Hi Michael,
I’ve tried to apply DESeq in two sample comparison, and it works well. It is really great for the NGS data analysis.
Now I tried to analysis multiple groups. Though I checked the section about glm model and refer to limma package and look for some answers in BioC posts, I was still stuck and confused. Will you help me to clarify it?
The first question:
For example, if the experiment contain two genotypes(”W“ and ”M“), and each with a factor Treatment (“U” and ”T” stand for “untreated“ and ”treated“ respectively).

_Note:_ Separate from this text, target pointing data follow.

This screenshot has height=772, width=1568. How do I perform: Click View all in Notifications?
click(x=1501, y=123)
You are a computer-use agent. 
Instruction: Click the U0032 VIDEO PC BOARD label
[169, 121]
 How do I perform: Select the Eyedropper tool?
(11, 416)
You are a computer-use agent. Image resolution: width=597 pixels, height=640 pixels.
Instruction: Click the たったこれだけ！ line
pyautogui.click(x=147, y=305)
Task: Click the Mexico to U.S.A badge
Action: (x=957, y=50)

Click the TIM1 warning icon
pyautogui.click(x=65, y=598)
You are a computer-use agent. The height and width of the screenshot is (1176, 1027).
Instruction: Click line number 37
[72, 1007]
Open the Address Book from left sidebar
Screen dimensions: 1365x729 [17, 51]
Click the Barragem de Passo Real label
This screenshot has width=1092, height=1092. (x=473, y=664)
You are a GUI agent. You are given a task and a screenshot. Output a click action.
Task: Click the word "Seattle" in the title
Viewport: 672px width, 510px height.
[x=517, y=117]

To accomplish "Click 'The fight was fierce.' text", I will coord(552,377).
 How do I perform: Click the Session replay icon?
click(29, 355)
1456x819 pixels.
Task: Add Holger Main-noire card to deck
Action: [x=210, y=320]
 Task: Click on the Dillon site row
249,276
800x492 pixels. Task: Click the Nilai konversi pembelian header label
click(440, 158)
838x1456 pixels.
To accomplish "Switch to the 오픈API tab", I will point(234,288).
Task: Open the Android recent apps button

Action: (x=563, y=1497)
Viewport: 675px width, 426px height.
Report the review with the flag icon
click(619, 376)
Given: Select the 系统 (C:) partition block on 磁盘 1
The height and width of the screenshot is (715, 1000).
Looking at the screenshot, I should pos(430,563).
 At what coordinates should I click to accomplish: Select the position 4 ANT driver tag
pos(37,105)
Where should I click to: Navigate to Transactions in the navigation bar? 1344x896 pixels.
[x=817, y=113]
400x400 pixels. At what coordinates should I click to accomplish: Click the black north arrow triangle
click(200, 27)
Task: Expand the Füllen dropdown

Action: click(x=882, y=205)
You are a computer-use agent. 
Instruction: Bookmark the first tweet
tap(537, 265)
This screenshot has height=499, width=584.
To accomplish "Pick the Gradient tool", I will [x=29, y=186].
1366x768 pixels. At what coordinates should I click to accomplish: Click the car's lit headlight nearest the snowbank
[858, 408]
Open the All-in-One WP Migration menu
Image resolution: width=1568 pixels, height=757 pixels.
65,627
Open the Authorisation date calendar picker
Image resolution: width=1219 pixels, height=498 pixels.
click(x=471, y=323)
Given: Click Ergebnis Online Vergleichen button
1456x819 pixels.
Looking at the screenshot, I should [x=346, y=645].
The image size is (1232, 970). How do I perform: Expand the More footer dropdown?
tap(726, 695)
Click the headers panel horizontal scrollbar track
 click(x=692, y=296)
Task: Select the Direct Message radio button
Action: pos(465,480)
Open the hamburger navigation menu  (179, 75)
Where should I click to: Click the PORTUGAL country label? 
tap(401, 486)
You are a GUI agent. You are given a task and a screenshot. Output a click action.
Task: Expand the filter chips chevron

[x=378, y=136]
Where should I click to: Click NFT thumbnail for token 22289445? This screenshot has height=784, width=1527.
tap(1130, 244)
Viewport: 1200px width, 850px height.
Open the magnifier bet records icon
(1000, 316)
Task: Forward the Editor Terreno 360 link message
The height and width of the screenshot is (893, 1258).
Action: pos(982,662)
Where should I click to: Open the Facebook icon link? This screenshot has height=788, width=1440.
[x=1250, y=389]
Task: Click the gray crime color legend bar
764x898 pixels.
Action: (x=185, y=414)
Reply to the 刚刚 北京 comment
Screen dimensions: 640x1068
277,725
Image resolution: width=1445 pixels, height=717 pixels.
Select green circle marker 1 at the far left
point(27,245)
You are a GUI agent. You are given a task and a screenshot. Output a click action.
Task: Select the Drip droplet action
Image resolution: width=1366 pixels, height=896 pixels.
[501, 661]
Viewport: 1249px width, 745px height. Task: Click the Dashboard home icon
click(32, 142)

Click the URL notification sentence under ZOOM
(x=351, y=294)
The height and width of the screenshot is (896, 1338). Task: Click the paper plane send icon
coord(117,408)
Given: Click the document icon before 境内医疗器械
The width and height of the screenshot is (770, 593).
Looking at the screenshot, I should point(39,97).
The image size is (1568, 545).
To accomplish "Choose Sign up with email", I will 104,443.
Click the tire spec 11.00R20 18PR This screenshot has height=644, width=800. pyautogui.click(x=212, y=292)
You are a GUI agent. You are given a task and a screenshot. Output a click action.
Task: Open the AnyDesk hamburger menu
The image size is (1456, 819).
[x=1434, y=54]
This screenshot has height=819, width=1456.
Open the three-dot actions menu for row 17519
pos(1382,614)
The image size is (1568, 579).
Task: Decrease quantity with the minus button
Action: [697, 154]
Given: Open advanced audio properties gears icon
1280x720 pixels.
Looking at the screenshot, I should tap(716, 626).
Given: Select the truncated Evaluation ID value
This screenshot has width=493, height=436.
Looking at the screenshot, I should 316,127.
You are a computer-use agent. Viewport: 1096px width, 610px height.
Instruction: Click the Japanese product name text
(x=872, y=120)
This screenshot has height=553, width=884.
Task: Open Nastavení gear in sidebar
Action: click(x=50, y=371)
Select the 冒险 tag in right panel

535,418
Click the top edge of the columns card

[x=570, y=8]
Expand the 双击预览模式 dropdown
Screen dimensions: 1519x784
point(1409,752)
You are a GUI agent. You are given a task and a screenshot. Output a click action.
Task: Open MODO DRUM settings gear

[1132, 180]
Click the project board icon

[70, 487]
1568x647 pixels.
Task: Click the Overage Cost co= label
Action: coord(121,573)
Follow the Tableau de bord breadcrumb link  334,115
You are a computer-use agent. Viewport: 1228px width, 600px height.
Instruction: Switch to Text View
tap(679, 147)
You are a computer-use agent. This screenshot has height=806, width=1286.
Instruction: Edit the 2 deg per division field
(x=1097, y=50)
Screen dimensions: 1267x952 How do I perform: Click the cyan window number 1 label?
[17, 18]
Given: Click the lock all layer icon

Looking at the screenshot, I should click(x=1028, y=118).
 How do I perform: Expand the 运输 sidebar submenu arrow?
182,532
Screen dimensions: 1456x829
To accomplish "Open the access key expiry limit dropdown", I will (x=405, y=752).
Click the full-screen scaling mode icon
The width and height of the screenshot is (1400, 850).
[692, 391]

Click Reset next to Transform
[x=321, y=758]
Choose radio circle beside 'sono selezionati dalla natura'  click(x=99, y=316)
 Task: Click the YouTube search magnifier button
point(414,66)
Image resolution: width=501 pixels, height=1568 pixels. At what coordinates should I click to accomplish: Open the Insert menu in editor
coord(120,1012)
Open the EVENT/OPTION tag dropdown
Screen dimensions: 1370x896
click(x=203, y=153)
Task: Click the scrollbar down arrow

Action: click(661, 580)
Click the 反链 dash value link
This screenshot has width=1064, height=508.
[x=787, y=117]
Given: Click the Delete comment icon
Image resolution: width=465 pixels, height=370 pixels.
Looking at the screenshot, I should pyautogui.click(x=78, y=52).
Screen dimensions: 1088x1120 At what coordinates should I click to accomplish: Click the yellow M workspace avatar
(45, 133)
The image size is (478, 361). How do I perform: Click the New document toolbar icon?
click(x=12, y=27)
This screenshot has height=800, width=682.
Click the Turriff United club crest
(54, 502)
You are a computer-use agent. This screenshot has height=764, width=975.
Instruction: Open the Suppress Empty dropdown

So I got four groups (“WU”,”WT”,”MU”,”MT”).
Now I want to find out genes response to treatment independent of genotypes, so I should compared WT vs WU, and get a differential expression gene set designed as A, while MT vs MU got a list B, and then find out the intersection of A and B(A∩B)?
If I want to find out genes that differentially response to treatment between genotype, i.e. the differences between set A and Set B as (A∪B-A∩B)?
Are those cases related to the formulas as follows:
fit0=fitNbinomGLMs(countdata,count~genotype+treatment)
fit1=fitNbinomGLMs(countdata,count~genotype+treatment+genotype:treatment
How should I design my formulas for that two cases (in DESeq or DESeq2)? And how to extract the results?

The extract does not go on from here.